Data can be both anonymous and transparent at the same time on Secret Network.

Although this may seem impossible, the simple clarification is that it depends on the person or entity trying to view the data. For example, let’s say that a user’s data is anonymous to person A. This doesn’t necessarily mean that the data has to be anonymous to person B. If the user wishes, they can share viewing access for the data via a “viewing key” to person B. In this case, the data is both anonymous and transparent at the same time on Secret Network, it just depends on the person trying to view the data. This of course means that data can’t be both anonymous and transparent at the same time for a single user. The article will explain later how this is possible on Secret Network.

Defining Data Privacy

Let’s define data privacy in a manner that paints it as a necessary public good rather than something for shadowy super coders. As shown in the example above, privacy should be heavily associated with choice. Therefore, privacy isn’t the same thing as anonymity although it may have some similarities. Privacy means having the option to keep to yourself what you deem sensitive and to only share it with others that you trust. For your closest friend, you may share all of your darkest secrets and for acquaintances, you may share the bare minimum. Regardless, it is you who has the power to choose what to share and with who. To use an analogy, having privacy is like having a door to a bathroom stall in a public restroom. It is in no way shameful to have privacy in this context and it is your choice to close the door. In many circumstances, people don’t have a door, they don’t have an option to keep certain things to themselves, away from prying eyes.

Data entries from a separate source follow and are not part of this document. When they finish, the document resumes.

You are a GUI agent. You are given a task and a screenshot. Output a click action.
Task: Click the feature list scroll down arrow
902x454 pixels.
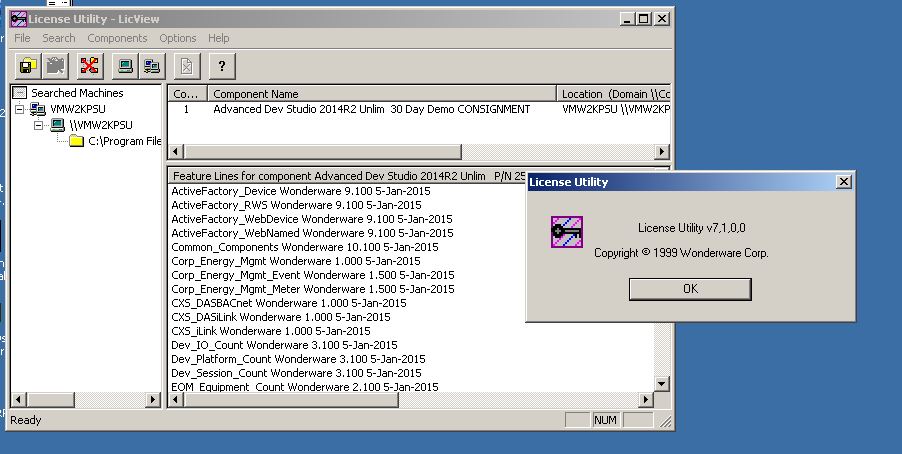pyautogui.click(x=661, y=383)
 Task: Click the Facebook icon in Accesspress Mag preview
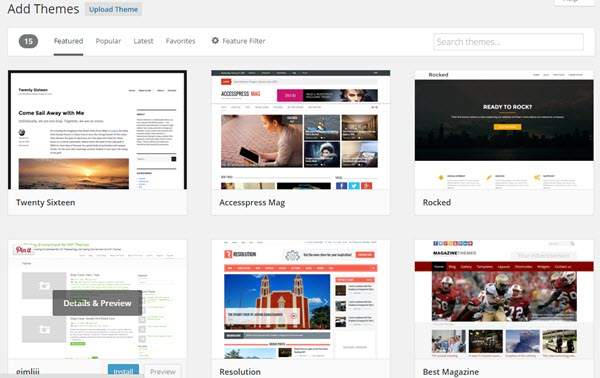tap(341, 186)
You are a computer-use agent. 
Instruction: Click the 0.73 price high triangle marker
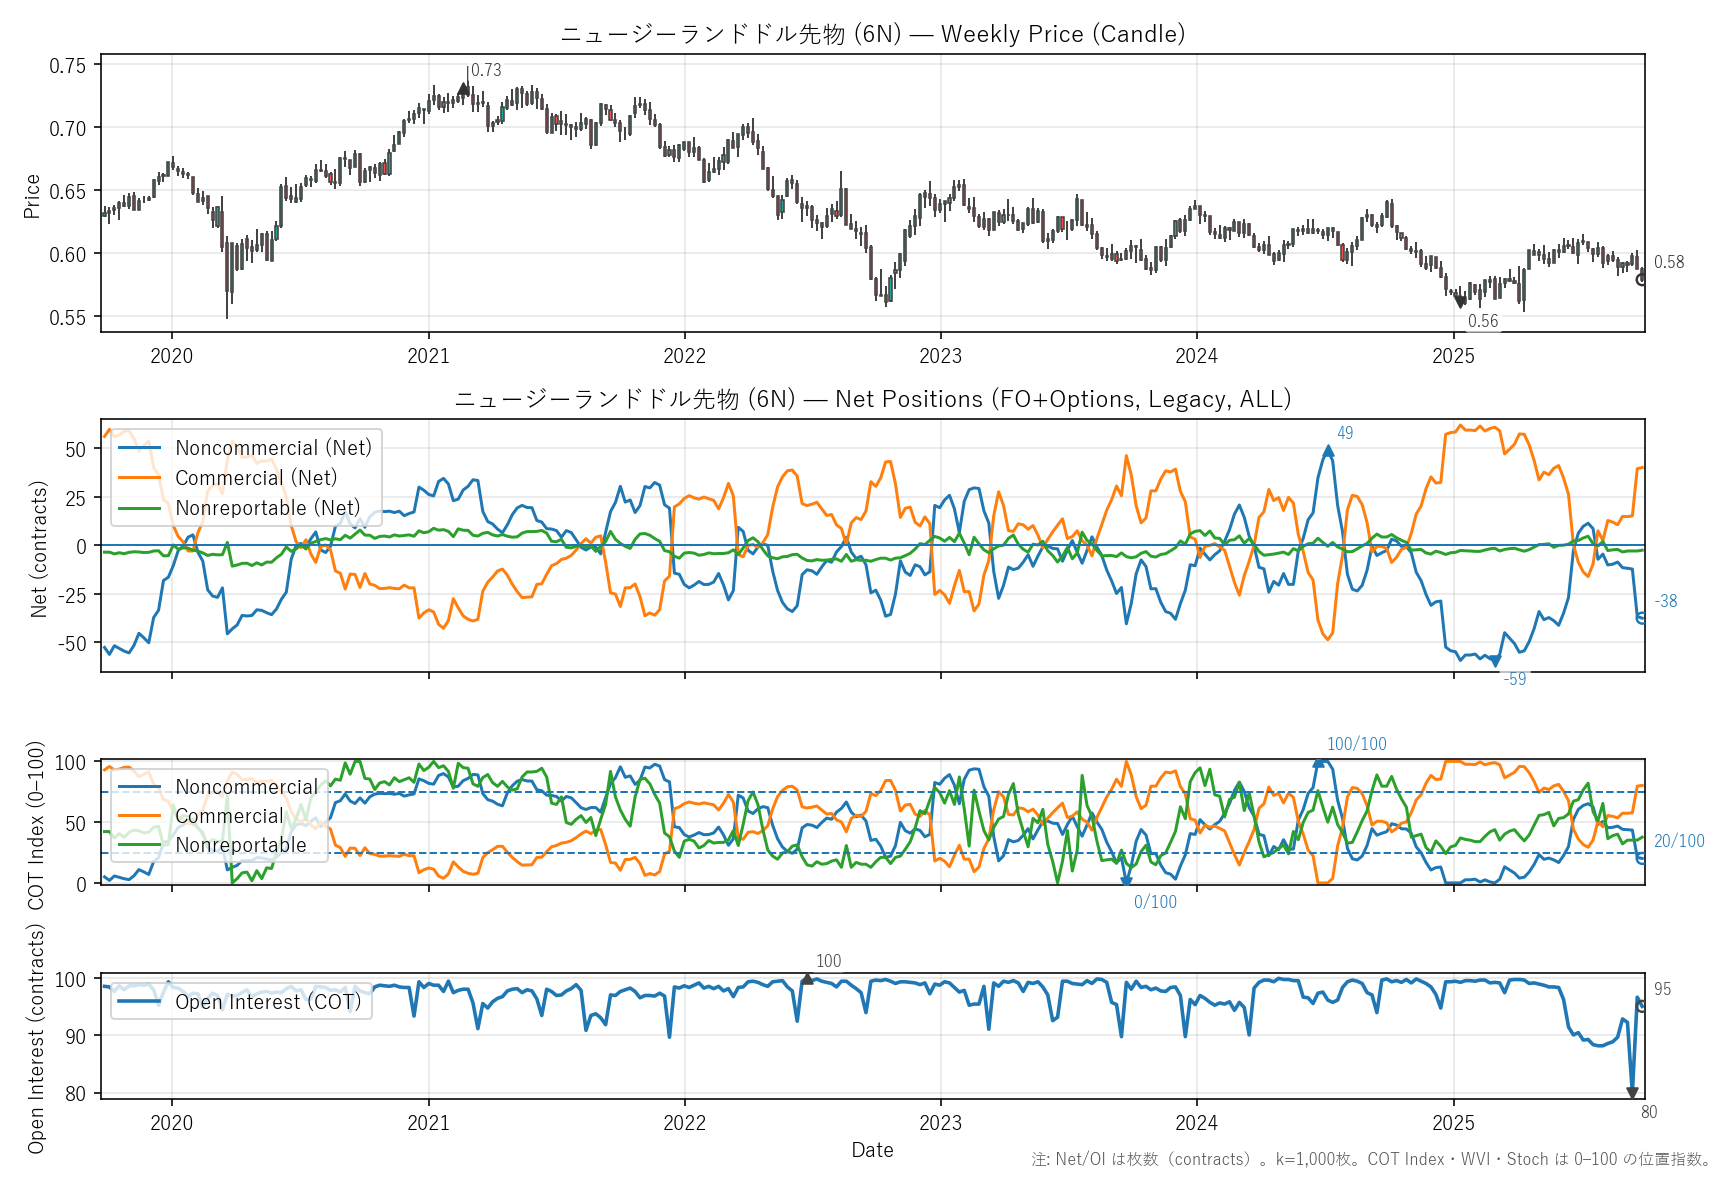(463, 89)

Most often when it comes to digital data, no one is choosing to share sensitive information with anyone besides centralized corporations. The way I think of data privacy is that it allows you to choose a point on a spectrum, one end being anonymity and the other being transparency.

As you can see, privacy may mean being fully anonymous for some people and it may mean being fully transparent for others. The key thing to note is that a person has the choice. As always, too much of one thing is an issue and it is best to be somewhere in the middle. It can be quite limiting if you are on either end of the spectrum. If you are fully anonymous, businesses and other people may be reluctant to interact with you because you are unwilling to share useful information for them to assess the interaction. For let’s say a loan, if you don’t provide any info, how could the loaner assess your credibility? If you are fully transparent, your life gets put in the spotlight. Anyone can know anything about you. This is equivalent to not using the bathroom door which in my opinion is ridiculous. Being in the middle means protecting yourself from prying eyes while also not limiting yourself in terms of interacting with the world.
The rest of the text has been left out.